OPINION: Global services such as Facebook's Aquila drones all point towards a use-by date for local regulations about connecting to international networks. 

Fri, 14 Oct 2016

Laws, huh? They’re what separates humankind from the animals, order from anarchy and, of course, one country from another. The right to self-govern is fundamental to nationhood but it’s a right increasingly threatened by that series of cat-filled tubes we call the Internet.

It’s a vexed issue. On the one hand, we want to be part of a global online community, and for that community to behave in accordance with a consistent set of moral and legal standards. On the other, we want people and companies (especially) we deal with online from our Onehunga bedroom to have the same obligations under New Zealand law as we do.

This is no ordinary challenge, but extraordinary challenges are what The Moxie Sessions like even more than our customary free beer and sushi. So one night recently around the impressively large GridAKL table we sat down to chew over both.

Leading the discussion were Internet NZ’s James Ting-Edwards, and Telecommunications Commissioner Stephen Gale.

Dr Gale pointed out that it’s not just geography that the law struggles with, it’s time. Laws created when every one of us relied on a copper telephone (and so-called “internet”) connection to our homes, and required the incumbent telco to provide it, are less relevant now that voice is just another flavour of data, and we can get that data through fibre and thin air, as well as the good old copper line.

That’s not to say that the “last mile” isn’t important today to both users and regulators. Whether it’s copper or fibre, says Dr Gale, the last mile monopoly needs regulation (that is, supporting investment but limiting prices) now, largely because video traffic is so high. But mobile/wireless technology is advancing rapidly, not least because of its potential for developing countries, and in future may compete strongly enough with fixed networks to remove the need for fixed line price controls.

Items

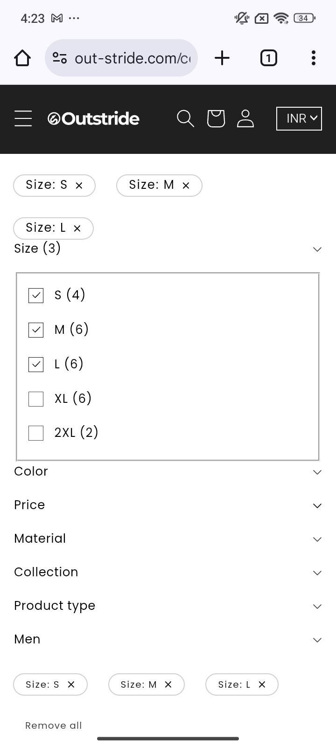Image resolution: width=336 pixels, height=746 pixels.
Task: Check the XL size checkbox
Action: (36, 399)
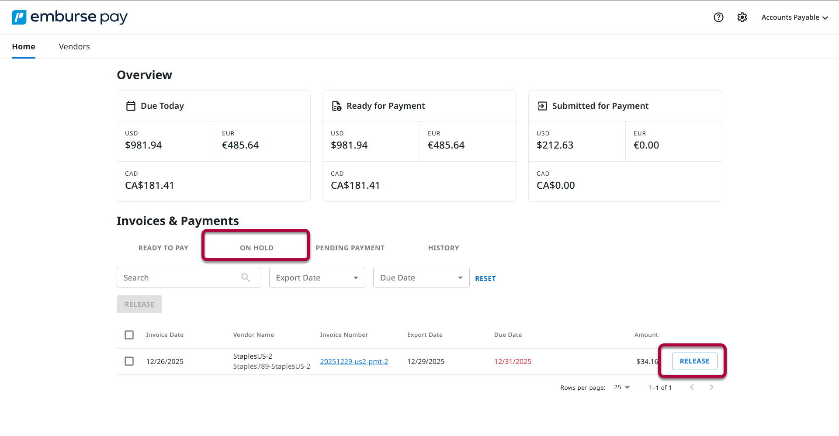Open invoice 20251229-us2-pmt-2
839x436 pixels.
pos(354,361)
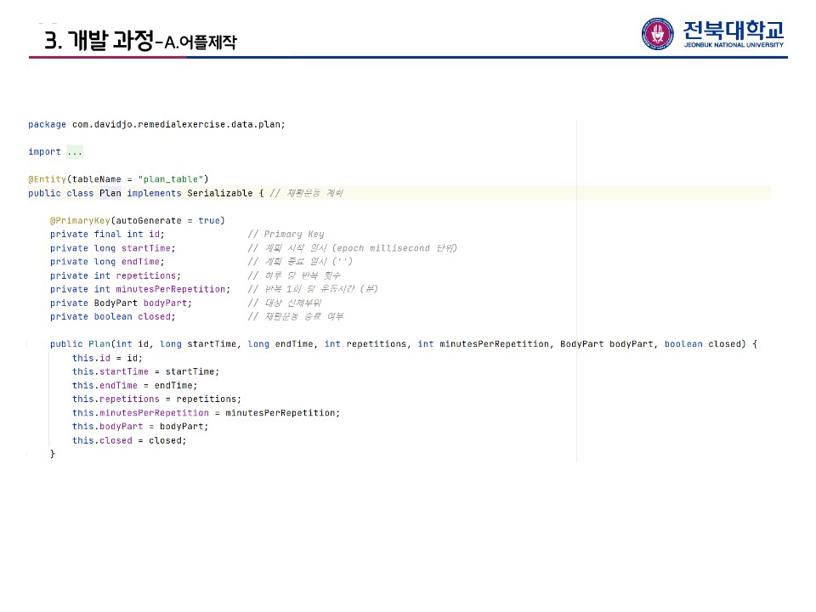Click the 'JEONBUK NATIONAL UNIVERSITY' caption

click(x=733, y=46)
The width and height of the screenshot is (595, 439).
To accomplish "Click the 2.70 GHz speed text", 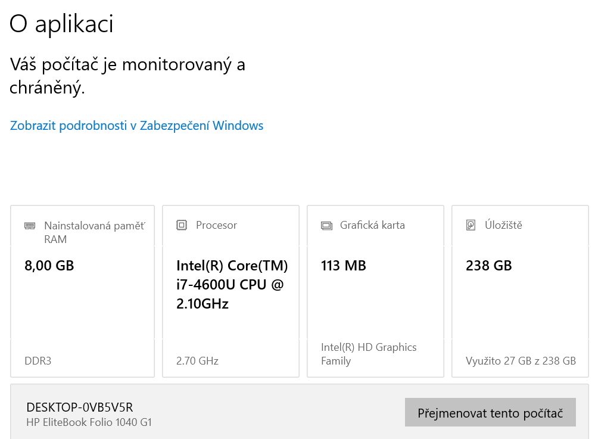I will pyautogui.click(x=197, y=361).
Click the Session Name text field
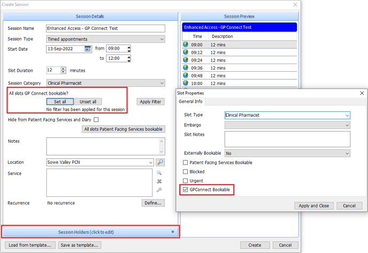368x253 pixels. pos(105,28)
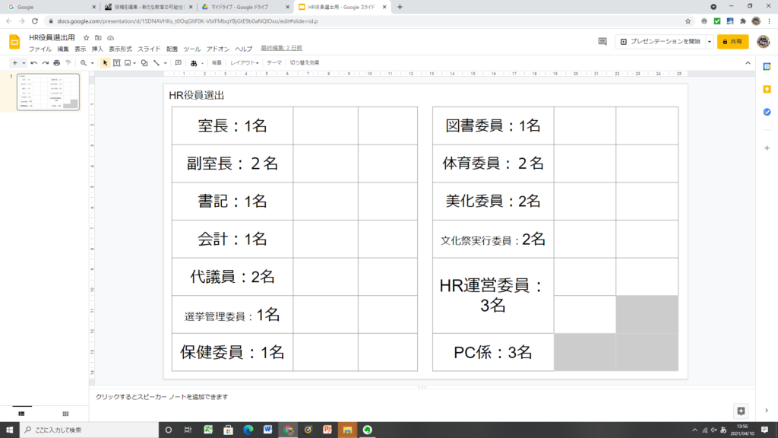Open comment history beside the present button

pos(602,42)
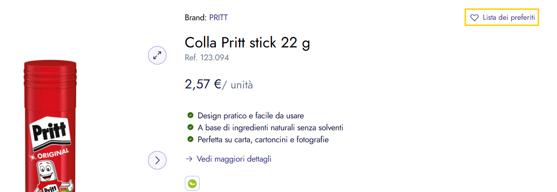Click check icon beside ingredienti naturali
The width and height of the screenshot is (557, 192).
coord(190,127)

Goals
[1] According to the opinion piece on internet regulation, what do laws separate? List every pair it names.
[2] Return the passage of the opinion piece on internet regulation from "This is no ordinary" up to and including "old copper line.".

Task solutions
[1]
- Humankind from the animals
- Order from anarchy
- One country from another

[2]
This is no ordinary challenge, but extraordinary challenges are what The Moxie Sessions like even more than our customary free beer and sushi. So one night recently around the impressively large GridAKL table we sat down to chew over both.

Leading the discussion were Internet NZ’s James Ting-Edwards, and Telecommunications Commissioner Stephen Gale.

Dr Gale pointed out that it’s not just geography that the law struggles with, it’s time. Laws created when every one of us relied on a copper telephone (and so-called “internet”) connection to our homes, and required the incumbent telco to provide it, are less relevant now that voice is just another flavour of data, and we can get that data through fibre and thin air, as well as the good old copper line.